(Beginning of AVAILABLE DATA)
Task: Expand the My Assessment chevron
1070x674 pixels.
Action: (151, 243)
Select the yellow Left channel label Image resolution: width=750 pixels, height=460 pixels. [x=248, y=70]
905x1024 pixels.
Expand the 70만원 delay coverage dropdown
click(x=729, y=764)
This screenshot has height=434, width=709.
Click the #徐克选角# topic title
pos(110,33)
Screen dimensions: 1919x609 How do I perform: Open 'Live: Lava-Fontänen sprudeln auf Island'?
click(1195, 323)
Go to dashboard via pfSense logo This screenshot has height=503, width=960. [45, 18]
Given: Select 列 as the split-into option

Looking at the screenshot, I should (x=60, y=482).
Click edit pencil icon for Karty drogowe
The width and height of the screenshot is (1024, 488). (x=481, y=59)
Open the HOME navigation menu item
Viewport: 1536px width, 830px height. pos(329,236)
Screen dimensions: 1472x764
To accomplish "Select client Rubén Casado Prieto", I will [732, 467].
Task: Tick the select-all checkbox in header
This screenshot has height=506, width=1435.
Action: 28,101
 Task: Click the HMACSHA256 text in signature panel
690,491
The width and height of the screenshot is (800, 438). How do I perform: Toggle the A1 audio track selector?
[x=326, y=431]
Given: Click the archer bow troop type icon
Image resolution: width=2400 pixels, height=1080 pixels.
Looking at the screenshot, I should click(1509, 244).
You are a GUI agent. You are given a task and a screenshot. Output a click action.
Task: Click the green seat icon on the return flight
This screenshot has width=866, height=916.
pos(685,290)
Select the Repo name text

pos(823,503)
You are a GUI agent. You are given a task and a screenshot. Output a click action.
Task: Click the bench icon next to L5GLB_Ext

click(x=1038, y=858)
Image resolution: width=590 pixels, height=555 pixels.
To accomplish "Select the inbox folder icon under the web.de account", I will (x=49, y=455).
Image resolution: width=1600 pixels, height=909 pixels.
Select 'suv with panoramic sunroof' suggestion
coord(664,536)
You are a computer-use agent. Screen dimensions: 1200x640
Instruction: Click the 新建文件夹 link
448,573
(End of AVAILABLE DATA)
Return the whole listing, keeping each word as it stands.

OUTPUT BELOW
Task: Expand the My Assessment chevron
1070x674 pixels.
Action: (151, 243)
Select the yellow Left channel label Image resolution: width=750 pixels, height=460 pixels. [x=248, y=70]
905x1024 pixels.
Expand the 70만원 delay coverage dropdown
click(x=729, y=764)
This screenshot has height=434, width=709.
Click the #徐克选角# topic title
pos(110,33)
Screen dimensions: 1919x609 How do I perform: Open 'Live: Lava-Fontänen sprudeln auf Island'?
click(1195, 323)
Go to dashboard via pfSense logo This screenshot has height=503, width=960. [45, 18]
Given: Select 列 as the split-into option

Looking at the screenshot, I should (x=60, y=482).
Click edit pencil icon for Karty drogowe
The width and height of the screenshot is (1024, 488). (x=481, y=59)
Open the HOME navigation menu item
Viewport: 1536px width, 830px height. pos(329,236)
Screen dimensions: 1472x764
To accomplish "Select client Rubén Casado Prieto", I will [732, 467].
Task: Tick the select-all checkbox in header
This screenshot has height=506, width=1435.
Action: 28,101
 Task: Click the HMACSHA256 text in signature panel
690,491
The width and height of the screenshot is (800, 438). How do I perform: Toggle the A1 audio track selector?
[x=326, y=431]
Given: Click the archer bow troop type icon
Image resolution: width=2400 pixels, height=1080 pixels.
Looking at the screenshot, I should click(1509, 244).
You are a GUI agent. You are given a task and a screenshot. Output a click action.
Task: Click the green seat icon on the return flight
This screenshot has width=866, height=916.
pos(685,290)
Select the Repo name text

pos(823,503)
You are a GUI agent. You are given a task and a screenshot. Output a click action.
Task: Click the bench icon next to L5GLB_Ext

click(x=1038, y=858)
Image resolution: width=590 pixels, height=555 pixels.
To accomplish "Select the inbox folder icon under the web.de account", I will (x=49, y=455).
Image resolution: width=1600 pixels, height=909 pixels.
Select 'suv with panoramic sunroof' suggestion
coord(664,536)
You are a computer-use agent. Screen dimensions: 1200x640
Instruction: Click the 新建文件夹 link
448,573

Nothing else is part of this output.